Laravel: Returning the namespaced owner of a polymorphic relation

I like @JarekTkaczyks solution and I would suggest you use that one. But, for the sake of completeness, there's is another way Taylor briefly mentions on github

You can add a attribute accessor for the imageable_type attribute and then use a "classmap" array to look up the right class.

class Photo extends Eloquent {

    protected $types = [
        'order' => 'App\Store\Order',
        'staff' => 'App\Users\Staff'
    ];

    public function imageable()
    {
        return $this->morphTo();
    }

    public function getImageableTypeAttribute($type) {
        // transform to lower case
        $type = strtolower($type);

        // to make sure this returns value from the array
        return array_get($this->types, $type, $type);
        // for Laravel5.7 or later
        return \Arr::get($this->types, $type, $type);

        // which is always safe, because new 'class'
        // will work just the same as new 'Class'
    }

}

Note that you still will need the morphClass attribute for querying from the other side of the relation though.

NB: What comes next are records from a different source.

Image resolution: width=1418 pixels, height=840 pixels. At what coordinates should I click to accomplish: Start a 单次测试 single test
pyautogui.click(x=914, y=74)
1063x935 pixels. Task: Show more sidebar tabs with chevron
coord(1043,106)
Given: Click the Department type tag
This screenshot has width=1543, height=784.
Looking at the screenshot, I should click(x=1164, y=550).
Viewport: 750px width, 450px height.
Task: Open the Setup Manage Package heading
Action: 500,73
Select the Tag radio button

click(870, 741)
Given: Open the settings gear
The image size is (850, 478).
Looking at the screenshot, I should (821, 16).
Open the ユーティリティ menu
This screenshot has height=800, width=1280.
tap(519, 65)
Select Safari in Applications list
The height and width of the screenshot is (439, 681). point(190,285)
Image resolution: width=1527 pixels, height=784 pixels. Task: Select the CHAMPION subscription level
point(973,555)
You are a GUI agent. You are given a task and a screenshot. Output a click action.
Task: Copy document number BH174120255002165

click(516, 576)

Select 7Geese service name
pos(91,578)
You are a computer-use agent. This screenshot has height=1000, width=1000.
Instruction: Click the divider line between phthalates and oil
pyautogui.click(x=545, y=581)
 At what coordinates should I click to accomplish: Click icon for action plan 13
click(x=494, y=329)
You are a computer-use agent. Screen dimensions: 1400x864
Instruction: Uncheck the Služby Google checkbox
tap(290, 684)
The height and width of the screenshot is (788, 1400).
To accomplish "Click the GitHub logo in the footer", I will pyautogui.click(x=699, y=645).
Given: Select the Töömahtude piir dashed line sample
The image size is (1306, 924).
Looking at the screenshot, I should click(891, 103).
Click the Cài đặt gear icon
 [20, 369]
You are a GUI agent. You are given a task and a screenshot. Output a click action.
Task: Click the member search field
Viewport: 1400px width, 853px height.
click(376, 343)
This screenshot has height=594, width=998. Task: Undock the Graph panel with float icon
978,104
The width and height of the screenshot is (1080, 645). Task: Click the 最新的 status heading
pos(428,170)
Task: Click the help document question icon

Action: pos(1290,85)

When using Laravel 5.2 (or newer) you can use the new feature morphMap to address this issue. Just add this to the boot function in app/Providers/AppServiceProvider:

Relation::morphMap([
    'post' => \App\Models\Post::class,
    'video' => \App\Models\Video::class,
]);

More about that: https://nicolaswidart.com/blog/laravel-52-morph-map


There are 2 easy ways - one below, other one in @lukasgeiter's answer as proposed by Taylor Otwell, which I definitely suggest checking as well:

// app/config/app.php or anywhere you like
'aliases' => [
    ...
    'MorphOrder' => 'Some\Namespace\Order',
    'MorphStaff' => 'Maybe\Another\Namespace\Staff',
    ...
]

// Staff model
protected $morphClass = 'MorphStaff';

// Order model
protected $morphClass = 'MorphOrder';

done:

$photo = Photo::find(5);
$photo->imageable_type; // MorphOrder
$photo->imageable; // Some\Namespace\Order

$anotherPhoto = Photo::find(10);
$anotherPhoto->imageable_type; // MorphStaff
$anotherPhoto->imageable; // Maybe\Another\Namespace\Staff

I wouldn't use real class names (Order and Staff) to avoid possible duplicates. There's very little chance that something would be called MorphXxxx so it's pretty secure.

This is better than storing namespaces (I don't mind the looks in the db, however it would be inconvenient in case you change something - say instead of App\Models\User use Cartalyst\Sentinel\User etc) because all you need is to swap the implementation through aliases config.

However there is also downside - you won't know, what the model is, by just checking the db - in case it matters to you.